***** PROVIDED DATA

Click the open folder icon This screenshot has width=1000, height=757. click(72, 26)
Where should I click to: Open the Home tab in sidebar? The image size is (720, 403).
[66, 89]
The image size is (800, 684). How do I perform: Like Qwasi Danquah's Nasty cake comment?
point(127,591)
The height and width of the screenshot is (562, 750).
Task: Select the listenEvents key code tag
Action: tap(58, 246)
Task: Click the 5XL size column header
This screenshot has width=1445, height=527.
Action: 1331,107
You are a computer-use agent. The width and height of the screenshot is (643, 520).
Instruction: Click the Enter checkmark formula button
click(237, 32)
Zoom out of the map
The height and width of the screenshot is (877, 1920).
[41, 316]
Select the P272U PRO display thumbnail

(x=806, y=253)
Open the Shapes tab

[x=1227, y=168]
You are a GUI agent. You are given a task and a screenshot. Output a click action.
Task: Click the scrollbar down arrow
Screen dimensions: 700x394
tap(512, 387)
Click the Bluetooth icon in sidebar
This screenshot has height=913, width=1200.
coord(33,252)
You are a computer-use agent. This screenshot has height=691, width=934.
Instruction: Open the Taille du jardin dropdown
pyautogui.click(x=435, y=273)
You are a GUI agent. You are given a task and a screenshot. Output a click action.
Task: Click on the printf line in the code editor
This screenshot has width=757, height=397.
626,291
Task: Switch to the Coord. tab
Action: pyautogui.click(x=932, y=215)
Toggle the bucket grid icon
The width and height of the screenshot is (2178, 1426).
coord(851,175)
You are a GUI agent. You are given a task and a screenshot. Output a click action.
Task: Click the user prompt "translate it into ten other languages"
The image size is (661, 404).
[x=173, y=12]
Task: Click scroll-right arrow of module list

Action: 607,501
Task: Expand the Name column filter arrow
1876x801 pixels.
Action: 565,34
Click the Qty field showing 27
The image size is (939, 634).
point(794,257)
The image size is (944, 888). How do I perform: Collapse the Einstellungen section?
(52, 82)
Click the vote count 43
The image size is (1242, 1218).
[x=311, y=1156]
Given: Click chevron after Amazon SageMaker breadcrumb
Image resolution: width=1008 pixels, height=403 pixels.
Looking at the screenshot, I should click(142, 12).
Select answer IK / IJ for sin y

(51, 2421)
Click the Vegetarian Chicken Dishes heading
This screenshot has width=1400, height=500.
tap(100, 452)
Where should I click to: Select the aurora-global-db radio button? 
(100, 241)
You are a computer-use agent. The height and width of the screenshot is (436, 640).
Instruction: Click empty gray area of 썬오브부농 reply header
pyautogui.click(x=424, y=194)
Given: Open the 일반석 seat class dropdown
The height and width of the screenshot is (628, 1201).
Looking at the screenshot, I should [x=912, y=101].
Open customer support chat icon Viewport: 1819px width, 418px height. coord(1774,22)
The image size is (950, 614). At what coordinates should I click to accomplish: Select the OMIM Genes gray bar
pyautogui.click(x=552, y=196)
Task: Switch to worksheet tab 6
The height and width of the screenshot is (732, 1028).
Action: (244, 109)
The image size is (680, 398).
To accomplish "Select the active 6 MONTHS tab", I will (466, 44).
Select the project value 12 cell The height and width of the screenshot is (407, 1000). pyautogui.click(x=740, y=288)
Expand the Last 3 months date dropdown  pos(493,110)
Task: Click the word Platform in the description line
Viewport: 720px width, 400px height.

**********

Every record in the listing above is to be copied exactly.

Click the open folder icon This screenshot has width=1000, height=757. click(72, 26)
Where should I click to: Open the Home tab in sidebar? The image size is (720, 403).
[66, 89]
The image size is (800, 684). How do I perform: Like Qwasi Danquah's Nasty cake comment?
point(127,591)
The height and width of the screenshot is (562, 750).
Task: Select the listenEvents key code tag
Action: tap(58, 246)
Task: Click the 5XL size column header
This screenshot has width=1445, height=527.
Action: 1331,107
You are a computer-use agent. The width and height of the screenshot is (643, 520).
Instruction: Click the Enter checkmark formula button
click(237, 32)
Zoom out of the map
The height and width of the screenshot is (877, 1920).
[41, 316]
Select the P272U PRO display thumbnail

(x=806, y=253)
Open the Shapes tab

[x=1227, y=168]
You are a GUI agent. You are given a task and a screenshot. Output a click action.
Task: Click the scrollbar down arrow
Screen dimensions: 700x394
tap(512, 387)
Click the Bluetooth icon in sidebar
This screenshot has height=913, width=1200.
coord(33,252)
You are a computer-use agent. This screenshot has height=691, width=934.
Instruction: Open the Taille du jardin dropdown
pyautogui.click(x=435, y=273)
You are a GUI agent. You are given a task and a screenshot. Output a click action.
Task: Click on the printf line in the code editor
This screenshot has width=757, height=397.
626,291
Task: Switch to the Coord. tab
Action: pyautogui.click(x=932, y=215)
Toggle the bucket grid icon
The width and height of the screenshot is (2178, 1426).
coord(851,175)
You are a GUI agent. You are given a task and a screenshot. Output a click action.
Task: Click the user prompt "translate it into ten other languages"
The image size is (661, 404).
[x=173, y=12]
Task: Click scroll-right arrow of module list

Action: 607,501
Task: Expand the Name column filter arrow
1876x801 pixels.
Action: 565,34
Click the Qty field showing 27
The image size is (939, 634).
point(794,257)
The image size is (944, 888). How do I perform: Collapse the Einstellungen section?
(52, 82)
Click the vote count 43
The image size is (1242, 1218).
[x=311, y=1156]
Given: Click chevron after Amazon SageMaker breadcrumb
Image resolution: width=1008 pixels, height=403 pixels.
Looking at the screenshot, I should click(142, 12).
Select answer IK / IJ for sin y

(51, 2421)
Click the Vegetarian Chicken Dishes heading
This screenshot has width=1400, height=500.
tap(100, 452)
Where should I click to: Select the aurora-global-db radio button? 
(100, 241)
You are a computer-use agent. The height and width of the screenshot is (436, 640).
Instruction: Click empty gray area of 썬오브부농 reply header
pyautogui.click(x=424, y=194)
Given: Open the 일반석 seat class dropdown
The height and width of the screenshot is (628, 1201).
Looking at the screenshot, I should [x=912, y=101].
Open customer support chat icon Viewport: 1819px width, 418px height. coord(1774,22)
The image size is (950, 614). At what coordinates should I click to accomplish: Select the OMIM Genes gray bar
pyautogui.click(x=552, y=196)
Task: Switch to worksheet tab 6
The height and width of the screenshot is (732, 1028).
Action: (244, 109)
The image size is (680, 398).
To accomplish "Select the active 6 MONTHS tab", I will (466, 44).
Select the project value 12 cell The height and width of the screenshot is (407, 1000). pyautogui.click(x=740, y=288)
Expand the Last 3 months date dropdown  pos(493,110)
Task: Click the word Platform in the description line
Viewport: 720px width, 400px height.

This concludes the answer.